Un amigo lleva años pidiéndome que mire por la nevera, por Mercadona, por mi futuro. El futuro es hoy mismo, y el mañana está cada día más lejos. Estoy en las redes sociales y ahí meto los enlaces de todos mis artículos de El Correo. Ayer repasé un poco los comentarios de los últimos meses y me han acusado de franquista, racista, homófobo, machista, fascista, comunista, socialista, renegado... Confieso llegué a pegar carteles de Pepote Rodríguez de la Borbolla, que es de los dos o tres socialistas que más me han gustado. Lo digo por si sirviera de algo, que veo muy molestos a ciertos socialistas de Sevilla.
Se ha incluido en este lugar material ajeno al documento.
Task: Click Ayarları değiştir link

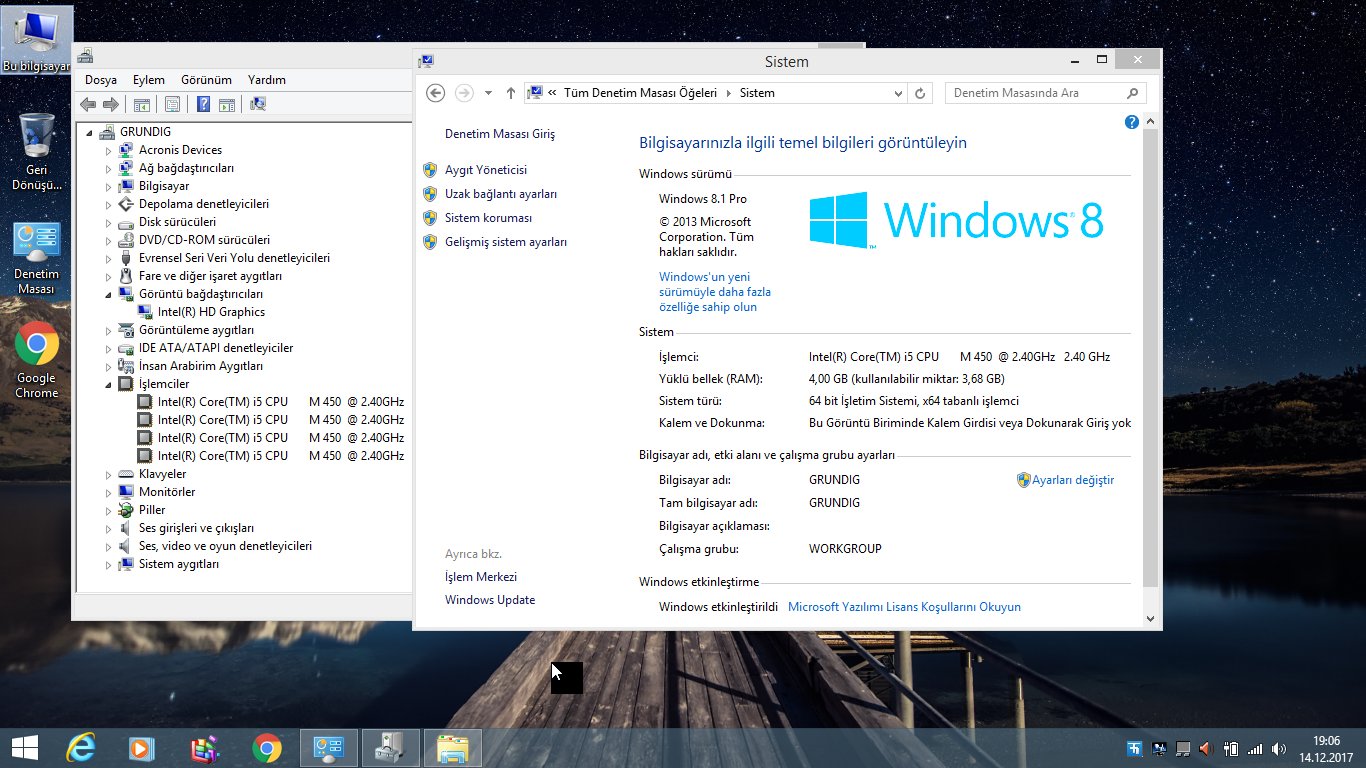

A veces me miro al espejo y me pregunto muy serio: “¿Te has aclarado ya, alma de cántaro?”. Quiero decir en lo de ser de izquierdas o de derechas, que por lo visto es importante saberlo y posicionarse. ¡Y yo que sé! Si ser de izquierdas es odiar a Santiago Abascal o Isabel Ayuso, pues no lo soy. Sinceramente, no sé qué es el odio y creo que nunca voy a odiar a nadie porque me lo pidan o traten de imponérmelo. Tiene usted que odiar a Espinosa de los Monteros, al menos por ser de origen campesino, humilde. Hágalo por su padre, que fue jornalero. En serio, me dejan a veces mensajes con los que me quedo turulato porque llevo mal eso de que me digan qué tengo que ser.
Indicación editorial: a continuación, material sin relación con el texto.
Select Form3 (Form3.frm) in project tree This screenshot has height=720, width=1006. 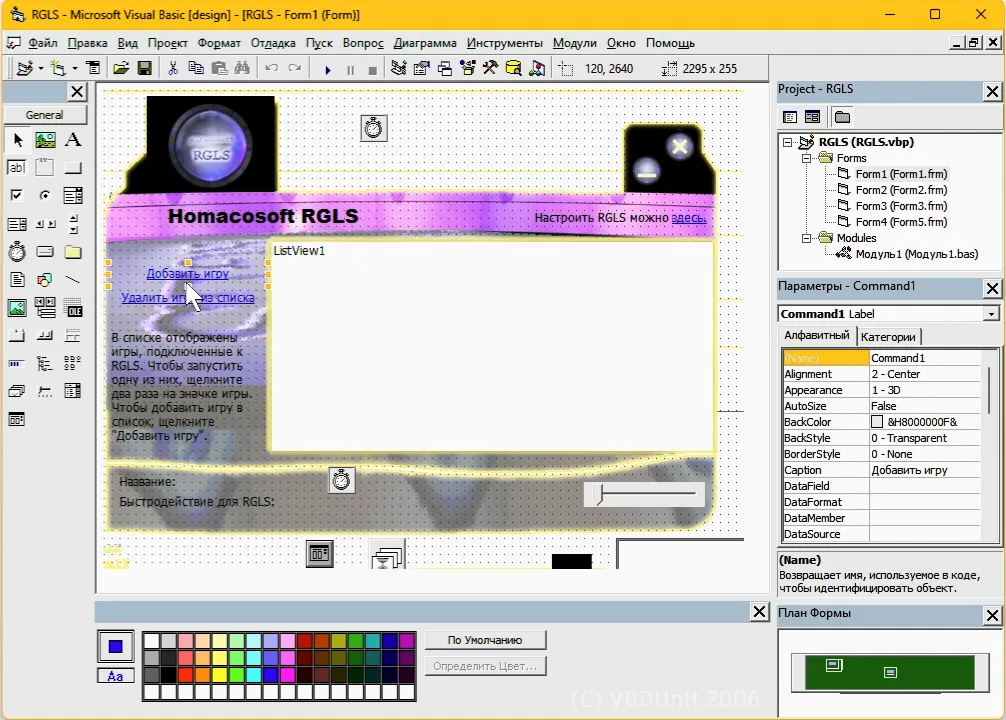pyautogui.click(x=900, y=206)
Un día de hace muchos años un socialista sevillano muy flamenco me dijo que si me hacía del partido me colocaría en la Junta. No necesitaba el enchufe porque trabajaba en Alboaire y ganaba el doble que un encargado de obras. Ahora, me partía el lomo abriendo calicatas en las calles de Sevilla a las cuatro de la tarde y con cuarenta grados a la sombra. Entonces, con 18 años, era comunista, sin saber en realidad qué era el comunismo. Adoraba a La Pasionaria como adoraba a la Niña de los Peines o Rogelio, el mago del Betis, el de la pata de caoba.
Le dije una tarde a mi abuelo Manuel Casado Peña: “Popá Manué, soy comunista”. Pensaba que se iba a quitar la correa y que me iba a brear, pero no. Solo me dijo: “Tú lo que eres es más tonto que un búcaro”. Me miré en el espejo y sí, el azogue también me dijo que era un pringado. Total, que un día decidí que no quería saber nada de la política. Cuarenta y cinco años después, sigo sin pertenecer a nadie, a ningún partido. Es que, si ahora quisiera militar en alguno, no sabría en cuál porque no me gusta ninguno. Y si preguntara en las redes sociales a cuál me afiliaba, aparecerían todos. Hasta Vox.
A ver, espejito, ¿qué tal si pruebo en Vox? “¡Tonto, más que tonto! ¡Que eres tonto del tó!”. Me repudiarían hasta mis hermanos y primos hermanos, los del pueblo. Un día tomé café en el Casino y al salir, uno de Arahal me preguntó: “¿Ahora tomas café con los fascistas?”. ¡Tenía 20 años, por Dios! Otro día, el padre de una novia de Sevilla, de Su Eminencia, me llamó y me dijo: “Mira, muchacho. Mi niña no se va a casar nunca con un comunista de tres al cuarto, que lo sepas”. Me lo dijo con cara de Rafael Hernando.
La política, pues, ha marcado mi vida y en la actualidad solo me apetece darles caña a todos sin pensar para nada en Mercadona o la nevera. En realidad me importa un bledo quién mande en España. Y al espejo, sinceramente, también. Quiero decir al mío.